- The one to five-year active age bands resolved to HODLing Bitcoin.
- Coins in profit exceed those in loss despite BTC’s decrease.
Bitcoin’s [BTC] supply distribution has been a topic of interest long before the king coin reached the $69,000 All-Time High (ATH), up till this period when it has been pegged back. Remarkably, each supply category, represented by the active age bands, shares a common characteristic that could influence BTC.
Is your portfolio green?
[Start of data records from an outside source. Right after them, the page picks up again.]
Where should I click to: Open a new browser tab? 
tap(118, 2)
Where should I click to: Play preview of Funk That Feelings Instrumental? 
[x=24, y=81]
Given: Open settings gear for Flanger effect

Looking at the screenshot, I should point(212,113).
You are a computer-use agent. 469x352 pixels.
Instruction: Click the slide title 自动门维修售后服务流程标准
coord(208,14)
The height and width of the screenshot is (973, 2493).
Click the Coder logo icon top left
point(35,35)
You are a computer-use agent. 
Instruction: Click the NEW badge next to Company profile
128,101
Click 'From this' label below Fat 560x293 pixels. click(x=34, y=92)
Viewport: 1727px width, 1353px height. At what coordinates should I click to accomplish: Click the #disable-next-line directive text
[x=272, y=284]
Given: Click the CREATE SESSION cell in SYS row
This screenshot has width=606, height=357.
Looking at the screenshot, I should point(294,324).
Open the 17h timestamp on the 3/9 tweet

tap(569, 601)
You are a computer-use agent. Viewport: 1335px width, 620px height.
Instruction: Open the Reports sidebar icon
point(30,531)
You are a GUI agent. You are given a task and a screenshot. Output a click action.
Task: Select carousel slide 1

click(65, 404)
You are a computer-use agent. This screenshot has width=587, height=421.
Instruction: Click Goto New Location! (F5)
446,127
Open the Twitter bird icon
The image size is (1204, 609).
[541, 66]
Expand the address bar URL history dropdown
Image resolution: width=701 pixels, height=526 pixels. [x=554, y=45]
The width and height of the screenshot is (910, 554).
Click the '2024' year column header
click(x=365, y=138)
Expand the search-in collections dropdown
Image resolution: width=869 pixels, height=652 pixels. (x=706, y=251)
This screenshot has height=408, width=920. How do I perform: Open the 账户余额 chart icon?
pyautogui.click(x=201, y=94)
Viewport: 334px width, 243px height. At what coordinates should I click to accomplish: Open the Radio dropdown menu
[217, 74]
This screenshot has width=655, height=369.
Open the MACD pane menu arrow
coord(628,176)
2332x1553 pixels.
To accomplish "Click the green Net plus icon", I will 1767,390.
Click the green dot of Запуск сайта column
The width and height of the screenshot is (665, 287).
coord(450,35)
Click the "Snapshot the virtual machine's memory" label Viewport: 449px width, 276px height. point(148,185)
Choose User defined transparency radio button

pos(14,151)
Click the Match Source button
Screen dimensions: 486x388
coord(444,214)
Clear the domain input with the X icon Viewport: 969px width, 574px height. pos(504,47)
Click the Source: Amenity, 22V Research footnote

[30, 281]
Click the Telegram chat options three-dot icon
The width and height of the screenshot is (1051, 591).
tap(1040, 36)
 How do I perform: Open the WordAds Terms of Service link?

Check the Bitcoin Profit Calculator
By examining the one to five-year active age bands, Glassnode showed that they have been bound together since hitting their respective ATHs.
All the categories are in unison
At the time the on-chain analytic platform published its tweet, the one-year age band had the highest increase. This suggests that a number of investors have accumulated BTC and stuck with it since last year’s capitulation.
The #Bitcoin Supply Last Active Age Bands are all currently at ATHs. This suggests that HODLing is the primary dynamic across all subsections of the Long-Term Holder cohort.
🔴 Supply Last Active 1+ Yrs Ago: 69.2%
🟠 Supply Last Active 2+ Yrs Ago: 55.7%
🟢 Supply Last Active 3+… pic.twitter.com/FYdWi1tVq2
— glassnode (@glassnode) July 26, 2023
For context, the active age bands measure the movement of coins accumulated or stored for long periods of time.
When the metric rises, it means that long-term accumulation is increasing. But when the metric falls, it implies that long-term holders are spending and distributing their coins. And most times, this falls into the hands of the younger cohort.
Therefore, the one to five-year age bands rising simultaneously implies that the primary resolve of long-term holders is to HODL.
Regarding the total Bitcoin supply in profit, Glassnode showed that it had decreased to 14.19 million as of 26 July. The Bitcoin supply in profit shows the amount of coins whose price at the last move was lower than the current price.
BTC remains tempting despite this fall
Although the metric was still higher than it was in December 2022, the decline could be linked to BTC’s recent dip. According to CoinMarketCap, BTC’s 365-day 28.49% hike has turned into a 2.86% decrease in the last 30 days.
As expected, the fall in profit supply resulted in an increase in Bitcoin’s supply in loss. But at 5.21 million, the number of holders in profit still exceeded those coping with a downturn at the price accumulated.
Meanwhile, the realized market cap HODL waves were down to 1.691. As an alternative to the circulation HODL waves, the realized market cap HODL waves weigh the realized price of coins in each supply bracket.
How much are 1,10,100 BTCs worth today?
The decrease implies that younger unspent coins have been categorized into older coins. Typically, this proves accumulation with growing market support from the older coins.
As an aggregate overview of HODLing behavior, the metric showed that Bitcoin is still appealing to the average investor. Also, the conviction not to distribute coins was still high.